Calls Mount For Calm As Guyana-Venezuela Border Tensions Soar
Calls mounted Thursday for calm to prevail as Venezuela said it saw a "provocation" in joint US-Guyana military exercises and vowed to pursue the "recovery" of an oil-rich region both neighbors claim as their own.
The UN Security Council called an urgent meeting for Friday on the fast-escalating row that Guyana said "threatens international peace and security."
The United States, through National Security Council spokesman John Kirby, urged the sides to find a diplomatic solution to the territorial dispute, saying "we don't want to see this come to blows."
But Washington provoked an angry response from Caracas by announcing via the embassy in Georgetown it would hold joint "flight operations within Guyana" as part of "routine engagement and operations to enhance security partnership" with its ally.
"This unfortunate provocation by the United States in favor... of ExxonMobil in Guyana is another step in the wrong direction," Venezuelan Defense Minister Vladimir Padrino Lopez said on X, formerly Twitter.
He added: "We will not be diverted from our future actions for the recovery of the Essequibo," where the US oil giant has discovered crude.
The Essequibo region has been administered by Guyana for over a century and is the subject of border litigation before the International Court of Justice (ICJ) in The Hague.
It comprises some two-thirds of Guyanese territory and is home to 125,000 of the country's 800,000 citizens, but is also claimed by Venezuela, which does not recognize the ICJ's jurisdiction and is seeking to bring the area under its rule.
In Brazil, President Luiz Inacio Lula da Silva voiced "growing concern" about the rising tension on his country's northern border.
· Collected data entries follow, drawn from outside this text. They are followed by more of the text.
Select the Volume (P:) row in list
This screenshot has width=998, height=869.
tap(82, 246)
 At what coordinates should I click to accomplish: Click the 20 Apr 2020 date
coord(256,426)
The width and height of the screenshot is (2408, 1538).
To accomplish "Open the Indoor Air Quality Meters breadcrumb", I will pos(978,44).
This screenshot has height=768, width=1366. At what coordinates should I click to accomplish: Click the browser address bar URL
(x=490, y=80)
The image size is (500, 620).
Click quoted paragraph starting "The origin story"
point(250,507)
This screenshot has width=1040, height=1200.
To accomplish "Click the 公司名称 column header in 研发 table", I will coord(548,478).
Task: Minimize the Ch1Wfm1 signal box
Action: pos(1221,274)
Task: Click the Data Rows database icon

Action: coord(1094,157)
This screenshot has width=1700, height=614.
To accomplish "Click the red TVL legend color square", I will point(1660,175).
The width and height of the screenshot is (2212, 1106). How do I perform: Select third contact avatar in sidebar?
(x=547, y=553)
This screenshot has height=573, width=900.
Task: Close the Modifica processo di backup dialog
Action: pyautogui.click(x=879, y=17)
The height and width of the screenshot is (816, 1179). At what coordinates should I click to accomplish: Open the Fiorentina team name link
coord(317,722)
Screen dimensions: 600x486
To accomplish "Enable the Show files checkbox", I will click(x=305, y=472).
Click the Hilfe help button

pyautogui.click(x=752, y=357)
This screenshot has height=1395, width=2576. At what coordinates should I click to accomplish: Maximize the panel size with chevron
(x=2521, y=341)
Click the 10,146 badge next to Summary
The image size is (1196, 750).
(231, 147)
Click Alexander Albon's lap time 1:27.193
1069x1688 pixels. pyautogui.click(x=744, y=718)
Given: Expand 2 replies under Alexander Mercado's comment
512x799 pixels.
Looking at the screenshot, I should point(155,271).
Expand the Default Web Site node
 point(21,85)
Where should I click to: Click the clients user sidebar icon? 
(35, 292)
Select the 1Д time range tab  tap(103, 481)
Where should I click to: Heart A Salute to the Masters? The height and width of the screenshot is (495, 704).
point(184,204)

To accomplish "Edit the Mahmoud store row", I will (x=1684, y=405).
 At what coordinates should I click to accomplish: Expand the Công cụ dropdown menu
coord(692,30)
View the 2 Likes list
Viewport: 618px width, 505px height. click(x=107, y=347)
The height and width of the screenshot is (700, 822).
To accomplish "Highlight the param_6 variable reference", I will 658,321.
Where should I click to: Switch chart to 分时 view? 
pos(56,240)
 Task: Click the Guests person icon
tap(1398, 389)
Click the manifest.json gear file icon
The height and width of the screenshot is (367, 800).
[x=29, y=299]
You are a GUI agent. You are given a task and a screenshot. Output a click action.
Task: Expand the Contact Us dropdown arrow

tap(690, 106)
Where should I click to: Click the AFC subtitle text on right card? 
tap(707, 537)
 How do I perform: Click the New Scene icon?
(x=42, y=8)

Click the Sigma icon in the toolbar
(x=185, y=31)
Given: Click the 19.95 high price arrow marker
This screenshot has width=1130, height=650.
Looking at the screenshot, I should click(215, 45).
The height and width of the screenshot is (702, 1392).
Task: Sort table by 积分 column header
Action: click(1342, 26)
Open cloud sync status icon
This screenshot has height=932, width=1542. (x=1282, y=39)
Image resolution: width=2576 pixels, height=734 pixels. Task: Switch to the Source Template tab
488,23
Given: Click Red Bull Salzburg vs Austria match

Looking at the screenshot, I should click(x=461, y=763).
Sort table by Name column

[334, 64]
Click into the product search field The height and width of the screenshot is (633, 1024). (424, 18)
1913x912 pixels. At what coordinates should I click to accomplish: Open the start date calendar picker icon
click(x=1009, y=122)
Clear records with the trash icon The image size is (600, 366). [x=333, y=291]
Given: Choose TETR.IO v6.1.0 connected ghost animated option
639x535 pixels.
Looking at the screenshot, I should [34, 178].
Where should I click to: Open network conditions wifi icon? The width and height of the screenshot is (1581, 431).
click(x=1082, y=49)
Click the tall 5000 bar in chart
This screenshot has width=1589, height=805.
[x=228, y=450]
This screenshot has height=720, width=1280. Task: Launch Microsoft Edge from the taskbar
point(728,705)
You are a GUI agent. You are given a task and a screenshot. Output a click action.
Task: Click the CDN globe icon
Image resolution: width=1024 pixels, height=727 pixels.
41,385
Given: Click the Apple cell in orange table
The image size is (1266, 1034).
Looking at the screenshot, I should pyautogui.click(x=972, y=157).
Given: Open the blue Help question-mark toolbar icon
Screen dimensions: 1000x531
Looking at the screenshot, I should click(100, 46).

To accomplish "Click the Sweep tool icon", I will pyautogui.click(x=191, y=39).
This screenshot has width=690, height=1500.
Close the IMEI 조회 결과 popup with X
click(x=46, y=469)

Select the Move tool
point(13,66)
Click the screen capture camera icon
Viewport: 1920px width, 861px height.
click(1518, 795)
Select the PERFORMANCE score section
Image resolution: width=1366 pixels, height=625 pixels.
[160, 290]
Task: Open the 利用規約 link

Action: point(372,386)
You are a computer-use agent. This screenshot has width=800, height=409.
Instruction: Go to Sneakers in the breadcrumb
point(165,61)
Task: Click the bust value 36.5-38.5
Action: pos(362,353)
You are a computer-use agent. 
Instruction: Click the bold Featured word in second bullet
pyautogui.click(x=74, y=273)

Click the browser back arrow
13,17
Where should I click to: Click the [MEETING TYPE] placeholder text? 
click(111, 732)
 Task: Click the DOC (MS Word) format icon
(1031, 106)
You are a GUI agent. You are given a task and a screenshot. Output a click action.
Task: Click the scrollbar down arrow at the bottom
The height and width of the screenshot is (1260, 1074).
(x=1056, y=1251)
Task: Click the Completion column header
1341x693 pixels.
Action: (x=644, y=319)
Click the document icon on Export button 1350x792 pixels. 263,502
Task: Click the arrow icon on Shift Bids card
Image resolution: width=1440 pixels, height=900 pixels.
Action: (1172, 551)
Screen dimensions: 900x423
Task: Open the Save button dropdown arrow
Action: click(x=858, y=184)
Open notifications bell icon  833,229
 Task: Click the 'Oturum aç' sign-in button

Lula told a summit of the Mercosur South American bloc: "If there's one thing we don't want here in South America, it's war."
The regional group, comprised of Argentina, Brazil, Paraguay and Uruguay, later issued a statement urging Georgetown and Caracas to seek a peaceful solution and warning against "unilateral actions." It was also signed by Chile, Colombia, Ecuador and Peru.
The Brazilian army said Wednesday it was reinforcing its presence in two northern cities.
British Foreign Secretary David Cameron also warned Venezuela Thursday not to take "unilateral action" in the dispute. Guyana is an English-speaking former colony of Britain and of the Netherlands.
Cameron spoke in Washington after a meeting with Secretary of State Antony Blinken, who in a phone call with Guyana's President Irfaan Ali Wednesday reaffirmed the United States' "unwavering support for Guyana's sovereignty."
Asked Thursday how far Washington would go in supporting Guyana, Kirby said he did not want to "speculate about that kind of thing."
Fears of the conflict blowing up have deepened as Venezuela's President Nicolas Maduro has upped the ante following a controversial referendum Sunday on the region's fate.
Maduro's 2018 reelection was rejected by the United States and dozens of other nations as fraudulent. He is widely expected to seek a third consecutive term in elections next year.
Guyana insists Essequibo's frontier was determined by an arbitration panel in 1899.
But Venezuela claims the Essequibo River to the region's east forms a natural border recognized as far back as 1777.
The long-running dispute has intensified since ExxonMobil discovered oil there in 2015, and Caracas called a referendum after Guyana started auctioning off oil blocks in the region in August.
Among other questions, participants in Sunday's plebiscite were asked whether Venezuelan citizenship should be granted to the English-speaking people, currently Guyanese, of a new "Guyana Esequiba State" and "consequently incorporating said State on the map of Venezuelan territory."
Officials in Caracas said 95 percent of voters supported the measures.
Two days after the vote, Maduro proposed a bill to create a Venezuelan province in Essequibo and ordered the state oil company to issue licenses for extracting crude in the region.
Ali protested a "direct threat" against his country.
Guyana's armed forces were on "alert," Ali said in a rare address to the nation late Tuesday, and in contact with "partners" including the United States.
On Thursday, Guyana said an army helicopter had been found after it went missing the day before in a dense, mountainous zone near the border.
Five of the seven soldiers aboard were dead, Ali said on Instagram.
The army, which said Wednesday there was "no information to suggest" Venezuela was involved, announced it had opened an investigation into the crash, which took place in bad weather.